June 21, 2025
Ground zero.
I’m always amazed how much pain people can endure when faced with suffering.
I woke to notes of encouragement, sorrow, and prayer. My breathing fails, my eyes swarm with tears, and my body heaves with the weight of my mind.

“My Momma. My Momma. My Momma. I loved my Momma,” I chant in a voice choked by emotions and tears — words barely able to escape my mind and reach the outside world.
My Momma is gone, and she’s not coming back. My Daddy, my Daddy. My Daddy☹️ I can barely move. I don’t know how to function, “My Momma. My Momma. My Momma,” I mumble.
How do I reconcile this? It doesn’t make any sense. I know I’ll be angry with God for that sometime later, but today I’m just trying to survive. All I want to do is be with my Daddy and my brothers.
I can’t walk 20 steps without sobbing: “My momma, my Momma, my Momma.”
All I want is my Momma.
One Year Later
June 21, 2026
Photographs poured in from across the globe, beginning the day after she died. It was loud back then, with the whole world feeling ripples from the explosion that was the epicenter of my family’s universe.
It’s quiet today and still: we live among the ashes.
Interestingly, I did not become angry with God like I had predicted one year ago. That surprises me — I was very angry with him after Patrick died — but I suppose I outgrew that perspective.
This time, anger at God was not a battle I needed to wrestle through. I haven’t written much about God, but I’ve talked about him with many.
I’ve come to view God as far more compassionate and loving, and remembered Christ as he was known — as a man of sorrows and acquainted with grief. God as the savior who heals, God as the creator who gave abundant life, Christ who came to demonstrate a greater way to live on earth.
This life — my beautiful, tragical, emotional, unforgettable life — is such a gift. My family is everything, my relationships are everything, my experiences are everything.
I sat by one of my nieces this week and allowed a tender tear to grace my cheek, simply in awe of the fact that this precious little life loves me simply for being in her life. It’s an overwhelming amount of love. The joy and the beauty of simply being together, surrounded by my sweet family, thinking how wonderful it is to love them and to be loved by them.
I cannot imagine walking out of my nieces and nephews lives like my mother, aunt, and grandparents walked out of ours. They’re withholding and missing out on so much love.
That’s not God’s fault, it’s theirs.
We each have choices of whether to harm one another or to love one another, and unhealthy thought patterns ultimately lead to death in one sense or another. We are free to make our choices, for better or for worse.
Now, I’ve walked miles without sobbing “My momma, my Momma, my Momma.” I knew it was possible back then, but it was incomprehensible at that time.
It is astounding how much pain people can endure; it’s unbelievable how much pain I have endured. People often try to comfort or maybe explain [I think??] by saying “She [Momma] was in so much pain,” but her pain didn’t end: it transferred to we who survive, giving us a trauma she did not have to live through.

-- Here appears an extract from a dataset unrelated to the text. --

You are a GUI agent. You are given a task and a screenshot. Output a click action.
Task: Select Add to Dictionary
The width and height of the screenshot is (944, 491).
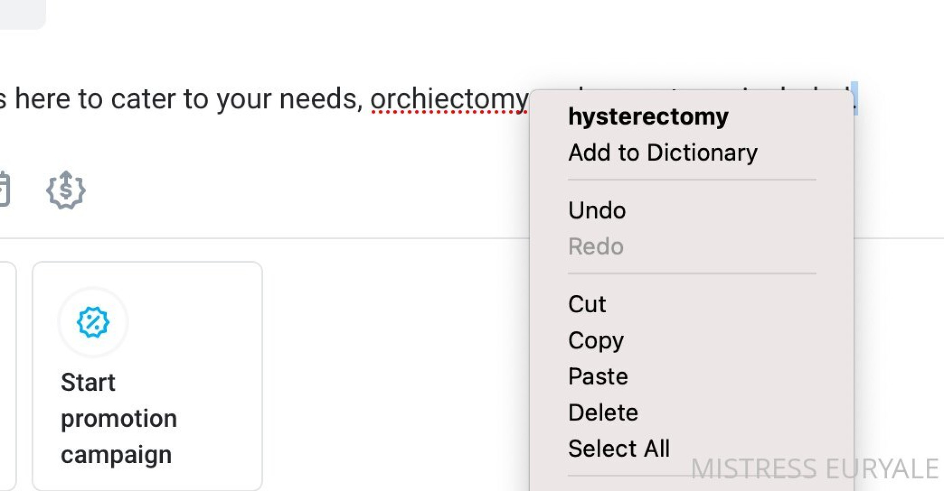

Love is eternal, and so is loss.
Perhaps there is a grand reunion in the afterlife, but we living will carry Momma’s loss until we too take our final breath.
Her love endures. Her loss endures. In some ways, she endures too, her blood coursing through our veins.
Her loss is irreconcilable, and it isn’t meant to be. Mommas aren’t supposed to leave their babies. People aren’t supposed to choose their deaths.
Life is hard, but our endurance should be celebrated. Our lives should be celebrated.
One year later, glimpses of life flutter from ground zero. All that is gray and dark does not last forever.